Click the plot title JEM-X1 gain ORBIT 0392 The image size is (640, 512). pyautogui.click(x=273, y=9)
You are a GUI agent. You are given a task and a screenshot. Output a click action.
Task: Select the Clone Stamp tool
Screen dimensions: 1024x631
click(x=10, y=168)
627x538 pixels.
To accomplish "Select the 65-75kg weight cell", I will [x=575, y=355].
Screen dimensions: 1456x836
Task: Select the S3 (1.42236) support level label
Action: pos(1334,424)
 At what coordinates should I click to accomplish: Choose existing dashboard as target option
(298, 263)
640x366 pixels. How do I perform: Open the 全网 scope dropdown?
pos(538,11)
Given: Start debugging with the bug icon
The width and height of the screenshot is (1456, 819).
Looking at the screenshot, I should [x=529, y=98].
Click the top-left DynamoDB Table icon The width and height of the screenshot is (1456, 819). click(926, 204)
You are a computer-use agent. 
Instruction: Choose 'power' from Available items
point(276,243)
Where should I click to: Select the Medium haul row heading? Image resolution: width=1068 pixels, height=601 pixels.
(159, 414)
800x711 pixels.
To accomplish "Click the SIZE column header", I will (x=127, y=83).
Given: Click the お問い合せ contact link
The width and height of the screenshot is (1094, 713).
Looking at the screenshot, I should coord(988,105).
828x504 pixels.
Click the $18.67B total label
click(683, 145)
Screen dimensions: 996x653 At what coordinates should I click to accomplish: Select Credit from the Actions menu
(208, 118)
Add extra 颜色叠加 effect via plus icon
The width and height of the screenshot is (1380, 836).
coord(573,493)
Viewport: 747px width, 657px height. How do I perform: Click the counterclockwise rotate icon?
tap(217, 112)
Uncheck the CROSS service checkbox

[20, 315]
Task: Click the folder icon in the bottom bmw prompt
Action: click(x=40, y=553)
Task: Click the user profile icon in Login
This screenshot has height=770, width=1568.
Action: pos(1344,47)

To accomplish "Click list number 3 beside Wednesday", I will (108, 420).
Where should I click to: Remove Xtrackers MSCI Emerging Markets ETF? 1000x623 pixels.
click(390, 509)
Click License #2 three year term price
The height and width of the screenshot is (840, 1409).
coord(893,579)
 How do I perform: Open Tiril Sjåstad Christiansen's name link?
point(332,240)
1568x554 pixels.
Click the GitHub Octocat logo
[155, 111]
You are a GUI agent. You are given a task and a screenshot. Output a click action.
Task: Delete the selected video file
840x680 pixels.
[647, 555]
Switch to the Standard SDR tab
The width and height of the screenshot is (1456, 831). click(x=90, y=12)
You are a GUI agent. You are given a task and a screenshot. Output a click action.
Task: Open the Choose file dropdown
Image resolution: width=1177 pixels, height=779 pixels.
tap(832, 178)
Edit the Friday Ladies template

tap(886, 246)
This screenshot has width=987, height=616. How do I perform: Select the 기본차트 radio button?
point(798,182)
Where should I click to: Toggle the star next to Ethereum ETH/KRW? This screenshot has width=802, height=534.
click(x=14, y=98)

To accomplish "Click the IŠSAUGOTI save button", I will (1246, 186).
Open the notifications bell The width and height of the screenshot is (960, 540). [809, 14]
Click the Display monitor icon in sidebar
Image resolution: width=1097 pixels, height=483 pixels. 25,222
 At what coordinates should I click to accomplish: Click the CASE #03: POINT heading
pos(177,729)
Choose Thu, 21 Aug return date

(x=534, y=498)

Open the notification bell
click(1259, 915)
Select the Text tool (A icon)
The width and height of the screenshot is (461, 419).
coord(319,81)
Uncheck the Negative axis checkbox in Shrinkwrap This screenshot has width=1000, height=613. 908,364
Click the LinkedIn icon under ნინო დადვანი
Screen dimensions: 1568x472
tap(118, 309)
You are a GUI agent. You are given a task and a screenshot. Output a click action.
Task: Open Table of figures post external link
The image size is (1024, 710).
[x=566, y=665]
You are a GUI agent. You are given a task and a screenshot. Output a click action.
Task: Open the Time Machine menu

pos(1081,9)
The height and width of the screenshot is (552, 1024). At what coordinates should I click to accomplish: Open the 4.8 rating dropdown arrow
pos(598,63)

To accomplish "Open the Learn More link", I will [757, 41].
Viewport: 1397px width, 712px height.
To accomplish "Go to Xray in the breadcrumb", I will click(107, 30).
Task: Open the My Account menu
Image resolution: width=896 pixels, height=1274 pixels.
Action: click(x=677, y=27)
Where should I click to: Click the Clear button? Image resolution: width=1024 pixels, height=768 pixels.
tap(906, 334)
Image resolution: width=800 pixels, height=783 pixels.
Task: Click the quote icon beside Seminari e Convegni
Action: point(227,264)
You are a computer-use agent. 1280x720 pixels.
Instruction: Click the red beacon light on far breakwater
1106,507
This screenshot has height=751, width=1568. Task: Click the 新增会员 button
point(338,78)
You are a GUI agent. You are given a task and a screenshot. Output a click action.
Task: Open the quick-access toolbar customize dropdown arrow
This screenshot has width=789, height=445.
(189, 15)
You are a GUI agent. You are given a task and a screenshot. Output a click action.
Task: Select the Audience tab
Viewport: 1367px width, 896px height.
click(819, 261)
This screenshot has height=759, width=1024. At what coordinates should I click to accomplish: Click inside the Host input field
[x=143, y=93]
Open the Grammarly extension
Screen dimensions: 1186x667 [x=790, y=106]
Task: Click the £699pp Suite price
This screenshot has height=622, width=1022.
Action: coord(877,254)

───

YOUR TASK » Format the rows as a JSON list of strings, one string per line with blank lines omitted, starting with the line that contains "Where should I click to: Click" and going on through the line that contains "point(338,78)".

FULL SOLUTION »
[
  "Where should I click to: Click the Clear button? Image resolution: width=1024 pixels, height=768 pixels.",
  "tap(906, 334)",
  "Image resolution: width=800 pixels, height=783 pixels.",
  "Task: Click the quote icon beside Seminari e Convegni",
  "Action: point(227,264)",
  "You are a computer-use agent. 1280x720 pixels.",
  "Instruction: Click the red beacon light on far breakwater",
  "1106,507",
  "This screenshot has height=751, width=1568. Task: Click the 新增会员 button",
  "point(338,78)"
]